Revised January 2000
For Immediate Release
News Service Contact: Mark Nickel



E. Gordon Gee, seventeenth president of Brown University


E. Gordon Gee was named president of Brown University on June 27, 1997, and took up his duties in Providence on January 5, 1998. He is the University’s seventeenth president.

Since his arrival, Gee has worked to ensure that Brown will remain “a private university with a public purpose.” As part of that commitment to public engagement, he is director of Health and Education Leadership for Providence, a public service coalition of nonprofit institutions; president of the Rhode Island Public Expenditure Council; director of the Providence Plan; trustee of the Providence Foundation; member of the Economic Policy Council; director of Grow Smart Rhode Island; and chairman of the search committee that successfully identified and recruited a new public school superintendent for the City of Providence.

Gee was born in Vernal, Utah, on February 2, 1944. He was valedictorian of his 150-person high school class and president of the student body. He earned a bachelor’s degree in history from the University of Utah in 1968 and a law degree and doctorate in education from Columbia University in 1971 and 1972, respectively. At Columbia, he was a Harlan Fiske Stone Scholar and Kellogg Fellow.

After his graduate work at Columbia, Gee returned to the University of Utah, serving as assistant law dean from 1973 to 1974. He was a judicial fellow and senior staff assistant in the chambers of the Chief Justice of the United States from 1974 to 1975, and associate law dean and professor of law in the J. Reuben Clark Law School at Brigham Young University from 1975 to 1979. He was dean and professor of law in the College of Law at West Virginia University from 1979 to 1981.

In 1981, at age 37, Gee became one of the country’s youngest college presidents when he assumed the leadership of West Virginia University. He became president of the University of Colorado in 1985 and president of The Ohio State University in 1990. An outspoken and tireless advocate for higher education, Gee served as chair of the Association of American Universities for the 1997-98 academic year and assumed leadership of the Ivy League Council of Presidents in June 1999.

In addition to the University presidency, Gee holds a faculty appointment as professor of education and public policy and continues his interest in teaching and academic advising. His course offerings include “The Law and Public Policy” and “The Presidential Seminar.” The latter course is part of a broader initiative that focuses campus and community attention on a given theme during the year. Through his classes and through public presentations by guest lecturers, Gee has encouraged consideration of the nature of community and the public side of the University.

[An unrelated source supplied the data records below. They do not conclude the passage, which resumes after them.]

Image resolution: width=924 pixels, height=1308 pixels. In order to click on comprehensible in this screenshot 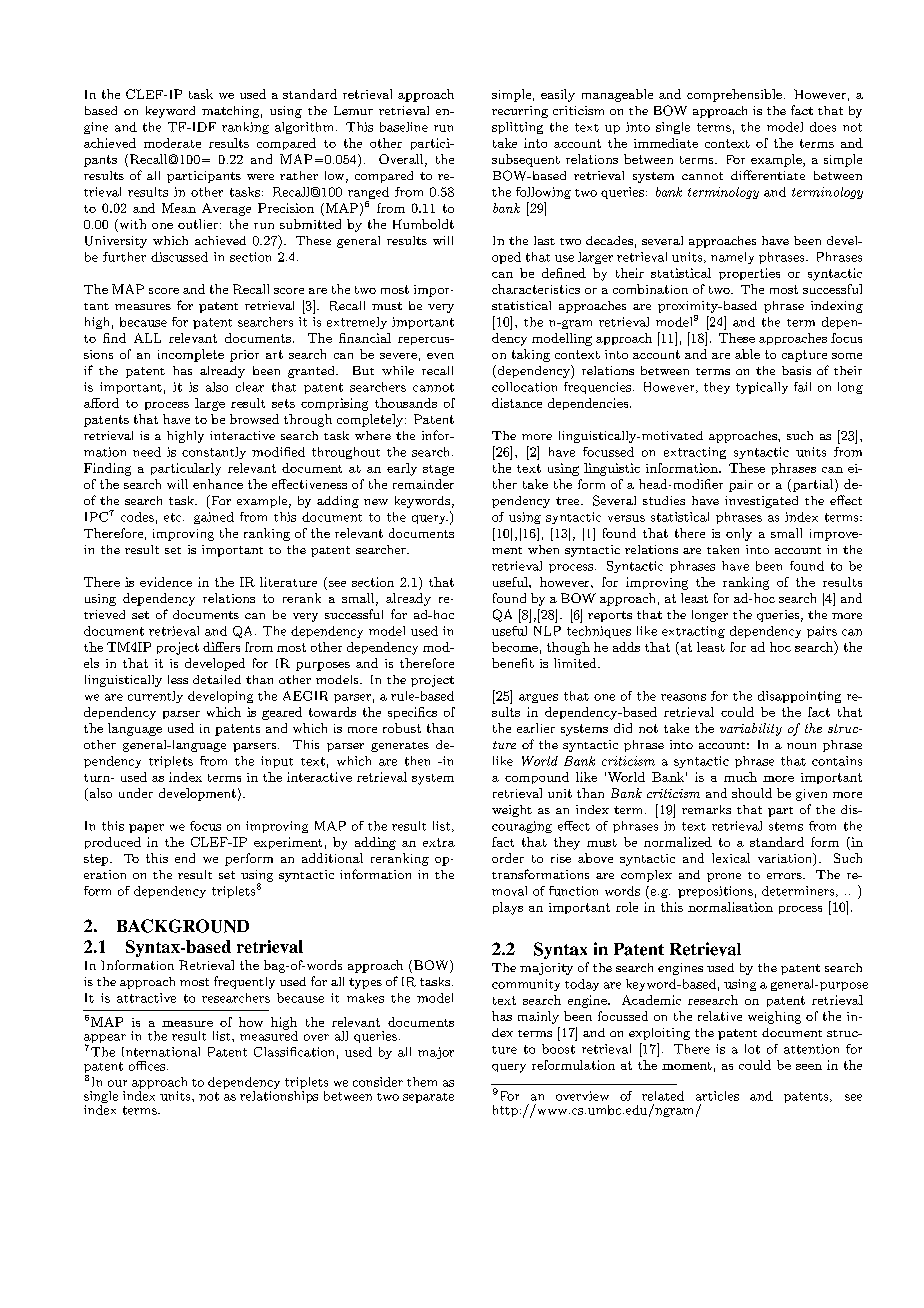, I will do `click(734, 95)`.
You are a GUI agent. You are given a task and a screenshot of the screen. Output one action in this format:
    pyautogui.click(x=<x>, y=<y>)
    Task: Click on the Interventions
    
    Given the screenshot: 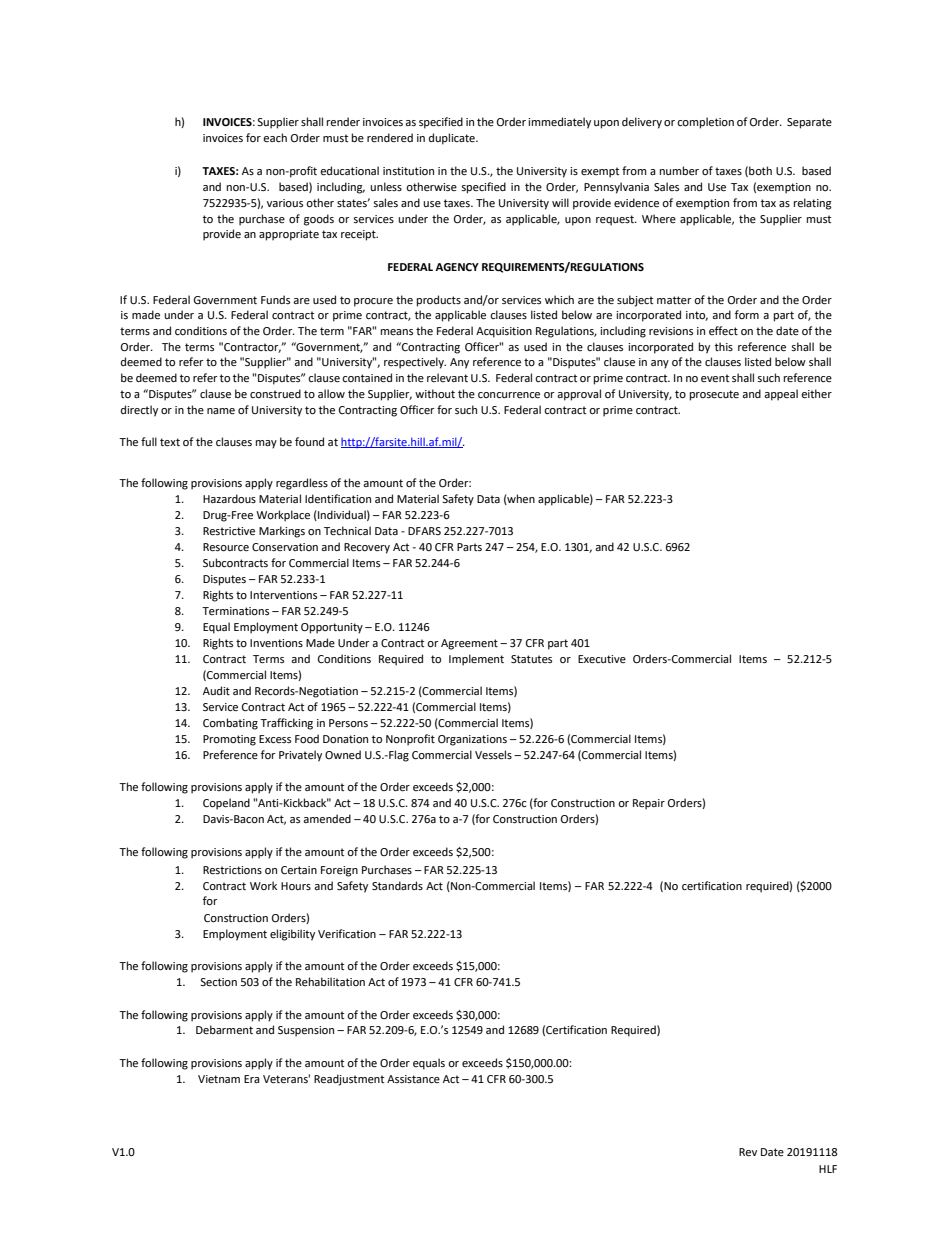 What is the action you would take?
    pyautogui.click(x=283, y=595)
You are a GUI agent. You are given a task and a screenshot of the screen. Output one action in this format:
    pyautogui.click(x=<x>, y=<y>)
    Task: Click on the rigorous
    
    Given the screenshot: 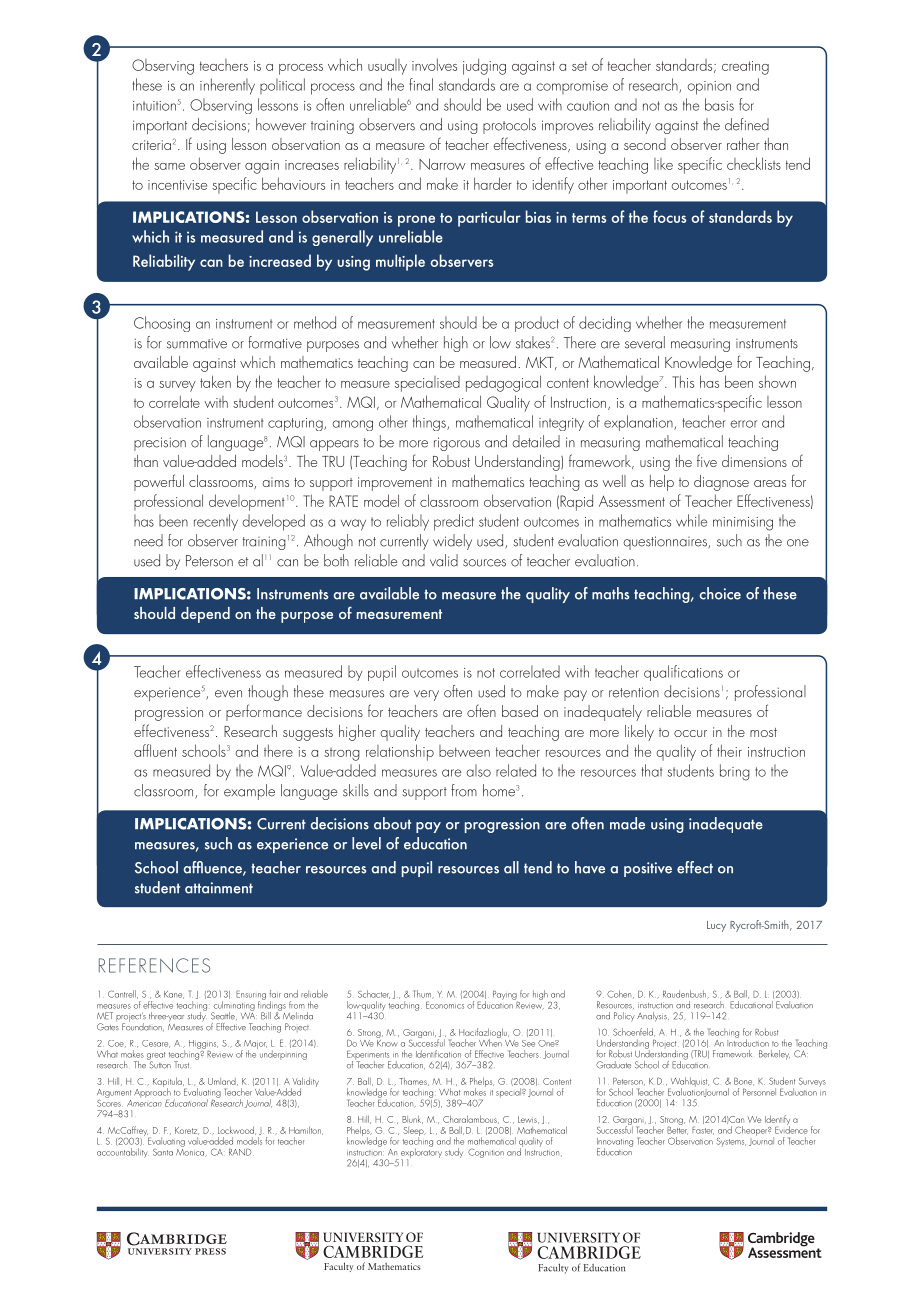 What is the action you would take?
    pyautogui.click(x=457, y=444)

In May 1999, Gee and Chancellor Stephen Robert announced creation of the Robert Values Initiative, an academic venture designed to encourage focused inquiry into human values across the curriculum. The three-year initiative will enrich the freshman experience through new courses and dormitory-based small group tutorials, the College curriculum, departmental scholarship, graduate fellowships and the University’s program of public lectures.

Gee has written or co-written seven books, including Information Literacy: Revolution in the Library, which won the American Library’s Association’s G.K. Hall Award in 1990 for outstanding contribution to library literature. The second edition of Education Law and the Public Schools: A Compendium was published in 1997.

Gee is married to Constance Bumgarner Gee, assistant professor of education and public policy at Brown. His daughter Rebekah, a 1997 graduate of Columbia University, began medical studies at Cornell in 1998.